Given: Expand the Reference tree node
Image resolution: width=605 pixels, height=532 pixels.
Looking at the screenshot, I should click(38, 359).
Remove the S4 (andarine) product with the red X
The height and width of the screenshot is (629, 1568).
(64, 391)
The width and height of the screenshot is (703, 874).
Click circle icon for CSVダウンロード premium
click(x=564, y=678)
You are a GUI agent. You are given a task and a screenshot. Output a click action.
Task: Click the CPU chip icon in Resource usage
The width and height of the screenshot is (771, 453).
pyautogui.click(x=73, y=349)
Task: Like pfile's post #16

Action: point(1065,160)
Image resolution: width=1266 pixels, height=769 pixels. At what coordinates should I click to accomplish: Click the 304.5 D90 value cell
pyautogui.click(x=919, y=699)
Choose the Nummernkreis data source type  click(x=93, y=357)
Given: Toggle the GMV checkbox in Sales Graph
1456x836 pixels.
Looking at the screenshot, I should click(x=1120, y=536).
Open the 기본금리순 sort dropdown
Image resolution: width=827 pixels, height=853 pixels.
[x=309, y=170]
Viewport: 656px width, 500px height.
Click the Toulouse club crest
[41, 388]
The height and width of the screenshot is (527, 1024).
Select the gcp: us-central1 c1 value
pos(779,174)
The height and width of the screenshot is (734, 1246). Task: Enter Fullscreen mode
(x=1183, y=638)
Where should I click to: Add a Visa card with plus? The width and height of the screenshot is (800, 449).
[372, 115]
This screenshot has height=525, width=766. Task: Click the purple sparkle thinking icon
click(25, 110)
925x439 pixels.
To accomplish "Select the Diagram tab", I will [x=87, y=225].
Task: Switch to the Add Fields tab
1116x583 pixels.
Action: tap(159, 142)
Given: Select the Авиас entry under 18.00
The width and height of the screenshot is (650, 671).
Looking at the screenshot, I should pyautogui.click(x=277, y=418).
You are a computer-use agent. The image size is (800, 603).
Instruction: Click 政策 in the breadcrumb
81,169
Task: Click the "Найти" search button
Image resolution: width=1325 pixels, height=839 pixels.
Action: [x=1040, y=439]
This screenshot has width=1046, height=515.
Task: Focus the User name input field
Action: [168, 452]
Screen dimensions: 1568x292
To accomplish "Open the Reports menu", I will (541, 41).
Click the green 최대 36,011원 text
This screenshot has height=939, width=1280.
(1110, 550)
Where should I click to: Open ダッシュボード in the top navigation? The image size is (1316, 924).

——————

** Exercise requirements **
Print nothing but the lines from the one containing "Click the green 최대 36,011원 text" through the end of the listing above, exactly as written.

** Answer space **
Click the green 최대 36,011원 text
This screenshot has height=939, width=1280.
(1110, 550)
Where should I click to: Open ダッシュボード in the top navigation? The image size is (1316, 924).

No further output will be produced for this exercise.